Data for this exercise.
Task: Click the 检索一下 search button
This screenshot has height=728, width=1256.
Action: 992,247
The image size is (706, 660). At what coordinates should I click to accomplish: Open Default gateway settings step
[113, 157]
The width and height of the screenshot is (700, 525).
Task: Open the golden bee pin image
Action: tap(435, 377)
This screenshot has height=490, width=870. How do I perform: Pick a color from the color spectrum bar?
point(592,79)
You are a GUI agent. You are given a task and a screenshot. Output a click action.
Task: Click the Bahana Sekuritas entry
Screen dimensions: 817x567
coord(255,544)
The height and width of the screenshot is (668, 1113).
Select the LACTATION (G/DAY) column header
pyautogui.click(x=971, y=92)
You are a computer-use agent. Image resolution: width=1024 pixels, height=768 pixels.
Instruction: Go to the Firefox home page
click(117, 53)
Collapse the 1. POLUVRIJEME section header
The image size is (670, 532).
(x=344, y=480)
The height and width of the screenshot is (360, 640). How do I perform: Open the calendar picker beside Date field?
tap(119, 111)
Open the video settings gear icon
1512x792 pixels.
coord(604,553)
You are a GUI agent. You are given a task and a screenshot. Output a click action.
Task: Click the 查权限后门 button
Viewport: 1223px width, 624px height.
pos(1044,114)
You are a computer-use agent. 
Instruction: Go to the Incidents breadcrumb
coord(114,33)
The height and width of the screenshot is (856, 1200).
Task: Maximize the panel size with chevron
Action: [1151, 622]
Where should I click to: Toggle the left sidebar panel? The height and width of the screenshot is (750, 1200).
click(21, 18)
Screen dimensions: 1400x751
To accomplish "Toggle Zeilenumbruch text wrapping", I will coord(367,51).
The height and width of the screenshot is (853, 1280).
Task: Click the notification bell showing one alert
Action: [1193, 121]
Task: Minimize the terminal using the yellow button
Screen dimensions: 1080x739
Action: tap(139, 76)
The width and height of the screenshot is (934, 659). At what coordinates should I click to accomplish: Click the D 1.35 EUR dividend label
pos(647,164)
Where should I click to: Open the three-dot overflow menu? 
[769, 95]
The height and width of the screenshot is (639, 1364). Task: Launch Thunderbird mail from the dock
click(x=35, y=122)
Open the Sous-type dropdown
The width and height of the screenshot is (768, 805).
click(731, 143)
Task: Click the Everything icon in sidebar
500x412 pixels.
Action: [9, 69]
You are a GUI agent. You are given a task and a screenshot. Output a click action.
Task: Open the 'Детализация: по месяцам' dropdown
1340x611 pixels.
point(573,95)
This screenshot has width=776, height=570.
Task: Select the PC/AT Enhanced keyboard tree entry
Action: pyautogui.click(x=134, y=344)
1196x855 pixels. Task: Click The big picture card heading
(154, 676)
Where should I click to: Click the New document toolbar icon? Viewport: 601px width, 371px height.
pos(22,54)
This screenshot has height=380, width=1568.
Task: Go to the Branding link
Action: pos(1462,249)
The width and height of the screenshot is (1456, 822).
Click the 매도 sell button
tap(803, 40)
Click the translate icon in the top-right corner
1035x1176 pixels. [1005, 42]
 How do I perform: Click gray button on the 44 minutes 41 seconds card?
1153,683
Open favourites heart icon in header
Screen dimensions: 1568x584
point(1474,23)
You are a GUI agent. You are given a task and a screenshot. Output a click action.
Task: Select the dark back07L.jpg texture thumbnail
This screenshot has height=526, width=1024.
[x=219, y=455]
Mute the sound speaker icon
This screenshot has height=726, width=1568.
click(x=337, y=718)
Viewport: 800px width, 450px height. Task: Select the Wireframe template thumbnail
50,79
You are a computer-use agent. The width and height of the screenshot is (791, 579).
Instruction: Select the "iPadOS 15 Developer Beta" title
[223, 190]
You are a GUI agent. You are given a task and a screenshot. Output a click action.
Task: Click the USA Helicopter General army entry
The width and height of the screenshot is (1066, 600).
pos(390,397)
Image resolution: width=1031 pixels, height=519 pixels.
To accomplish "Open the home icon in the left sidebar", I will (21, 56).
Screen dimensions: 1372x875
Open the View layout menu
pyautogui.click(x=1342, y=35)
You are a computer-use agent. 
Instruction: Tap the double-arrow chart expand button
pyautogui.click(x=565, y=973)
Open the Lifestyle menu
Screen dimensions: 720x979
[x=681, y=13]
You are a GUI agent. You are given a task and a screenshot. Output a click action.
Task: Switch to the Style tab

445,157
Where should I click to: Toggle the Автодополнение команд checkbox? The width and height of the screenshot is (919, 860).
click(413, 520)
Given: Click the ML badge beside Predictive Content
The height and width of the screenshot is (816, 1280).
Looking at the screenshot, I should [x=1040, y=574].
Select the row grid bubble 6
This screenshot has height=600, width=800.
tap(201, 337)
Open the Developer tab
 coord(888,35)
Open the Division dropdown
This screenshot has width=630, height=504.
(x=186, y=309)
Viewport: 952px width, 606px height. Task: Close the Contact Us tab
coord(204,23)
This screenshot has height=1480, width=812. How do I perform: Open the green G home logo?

Task objective. The reply should consist of the records, reproduced exactly.

Exercise output.
Task: Click the 检索一下 search button
This screenshot has height=728, width=1256.
Action: 992,247
The image size is (706, 660). At what coordinates should I click to accomplish: Open Default gateway settings step
[113, 157]
The width and height of the screenshot is (700, 525).
Task: Open the golden bee pin image
Action: tap(435, 377)
This screenshot has height=490, width=870. How do I perform: Pick a color from the color spectrum bar?
point(592,79)
You are a GUI agent. You are given a task and a screenshot. Output a click action.
Task: Click the Bahana Sekuritas entry
Screen dimensions: 817x567
coord(255,544)
The height and width of the screenshot is (668, 1113).
Select the LACTATION (G/DAY) column header
pyautogui.click(x=971, y=92)
You are a computer-use agent. Image resolution: width=1024 pixels, height=768 pixels.
Instruction: Go to the Firefox home page
click(117, 53)
Collapse the 1. POLUVRIJEME section header
The image size is (670, 532).
(x=344, y=480)
The height and width of the screenshot is (360, 640). How do I perform: Open the calendar picker beside Date field?
tap(119, 111)
Open the video settings gear icon
1512x792 pixels.
coord(604,553)
You are a GUI agent. You are given a task and a screenshot. Output a click action.
Task: Click the 查权限后门 button
Viewport: 1223px width, 624px height.
pos(1044,114)
You are a computer-use agent. 
Instruction: Go to the Incidents breadcrumb
coord(114,33)
The height and width of the screenshot is (856, 1200).
Task: Maximize the panel size with chevron
Action: [1151, 622]
Where should I click to: Toggle the left sidebar panel? The height and width of the screenshot is (750, 1200).
click(21, 18)
Screen dimensions: 1400x751
To accomplish "Toggle Zeilenumbruch text wrapping", I will coord(367,51).
The height and width of the screenshot is (853, 1280).
Task: Click the notification bell showing one alert
Action: [1193, 121]
Task: Minimize the terminal using the yellow button
Screen dimensions: 1080x739
Action: tap(139, 76)
The width and height of the screenshot is (934, 659). At what coordinates should I click to accomplish: Click the D 1.35 EUR dividend label
pos(647,164)
Where should I click to: Open the three-dot overflow menu? 
[769, 95]
The height and width of the screenshot is (639, 1364). Task: Launch Thunderbird mail from the dock
click(x=35, y=122)
Open the Sous-type dropdown
The width and height of the screenshot is (768, 805).
click(731, 143)
Task: Click the Everything icon in sidebar
500x412 pixels.
Action: [9, 69]
You are a GUI agent. You are given a task and a screenshot. Output a click action.
Task: Open the 'Детализация: по месяцам' dropdown
1340x611 pixels.
point(573,95)
This screenshot has width=776, height=570.
Task: Select the PC/AT Enhanced keyboard tree entry
Action: pyautogui.click(x=134, y=344)
1196x855 pixels. Task: Click The big picture card heading
(154, 676)
Where should I click to: Click the New document toolbar icon? Viewport: 601px width, 371px height.
pos(22,54)
This screenshot has height=380, width=1568.
Task: Go to the Branding link
Action: pos(1462,249)
The width and height of the screenshot is (1456, 822).
Click the 매도 sell button
tap(803, 40)
Click the translate icon in the top-right corner
1035x1176 pixels. [1005, 42]
 How do I perform: Click gray button on the 44 minutes 41 seconds card?
1153,683
Open favourites heart icon in header
Screen dimensions: 1568x584
point(1474,23)
You are a GUI agent. You are given a task and a screenshot. Output a click action.
Task: Select the dark back07L.jpg texture thumbnail
This screenshot has height=526, width=1024.
[x=219, y=455]
Mute the sound speaker icon
This screenshot has height=726, width=1568.
click(x=337, y=718)
Viewport: 800px width, 450px height. Task: Select the Wireframe template thumbnail
50,79
You are a computer-use agent. The width and height of the screenshot is (791, 579).
Instruction: Select the "iPadOS 15 Developer Beta" title
[223, 190]
You are a GUI agent. You are given a task and a screenshot. Output a click action.
Task: Click the USA Helicopter General army entry
The width and height of the screenshot is (1066, 600).
pos(390,397)
Image resolution: width=1031 pixels, height=519 pixels.
To accomplish "Open the home icon in the left sidebar", I will (21, 56).
Screen dimensions: 1372x875
Open the View layout menu
pyautogui.click(x=1342, y=35)
You are a computer-use agent. 
Instruction: Tap the double-arrow chart expand button
pyautogui.click(x=565, y=973)
Open the Lifestyle menu
Screen dimensions: 720x979
[x=681, y=13]
You are a GUI agent. You are given a task and a screenshot. Output a click action.
Task: Switch to the Style tab

445,157
Where should I click to: Toggle the Автодополнение команд checkbox? The width and height of the screenshot is (919, 860).
click(413, 520)
Given: Click the ML badge beside Predictive Content
The height and width of the screenshot is (816, 1280).
Looking at the screenshot, I should [x=1040, y=574].
Select the row grid bubble 6
This screenshot has height=600, width=800.
tap(201, 337)
Open the Developer tab
 coord(888,35)
Open the Division dropdown
This screenshot has width=630, height=504.
(x=186, y=309)
Viewport: 952px width, 606px height. Task: Close the Contact Us tab
coord(204,23)
This screenshot has height=1480, width=812. How do I perform: Open the green G home logo?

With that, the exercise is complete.